Echo the rows verbatim, from the line containing "Click the 22,29 Kč total paid amount" through the line containing "Decrease the seconds spinner value", with both ends included. Omit the pictures from your answer.
#### RECORDS FOR THE TASK ####
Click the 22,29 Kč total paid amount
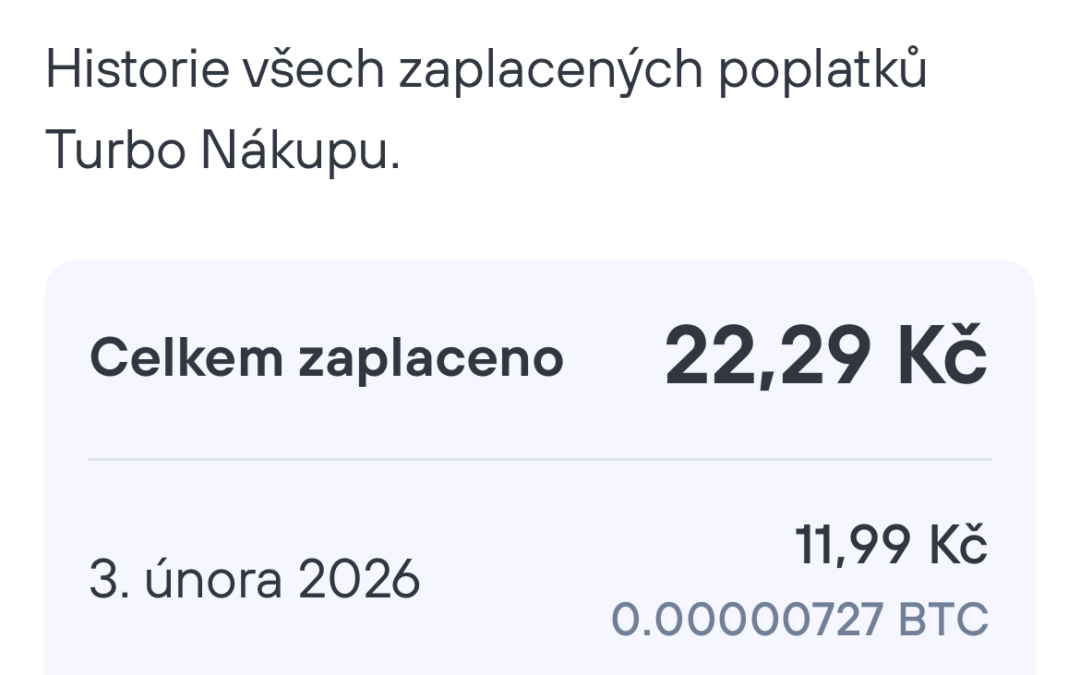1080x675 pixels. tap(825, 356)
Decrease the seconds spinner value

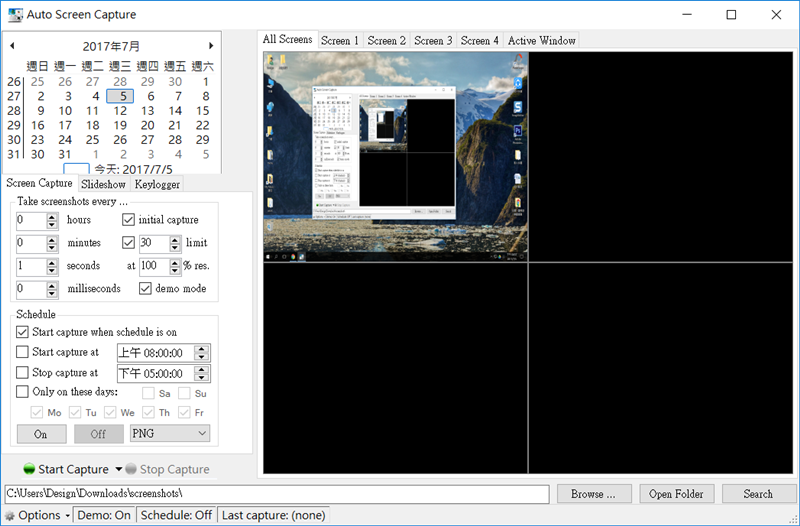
####
#### RECORDS FOR THE TASK ####
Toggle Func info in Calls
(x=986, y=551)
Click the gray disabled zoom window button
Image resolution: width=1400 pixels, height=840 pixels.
####
**ANSWER TO THE TASK:**
Click the 22,29 Kč total paid amount
1080x675 pixels. tap(825, 356)
Decrease the seconds spinner value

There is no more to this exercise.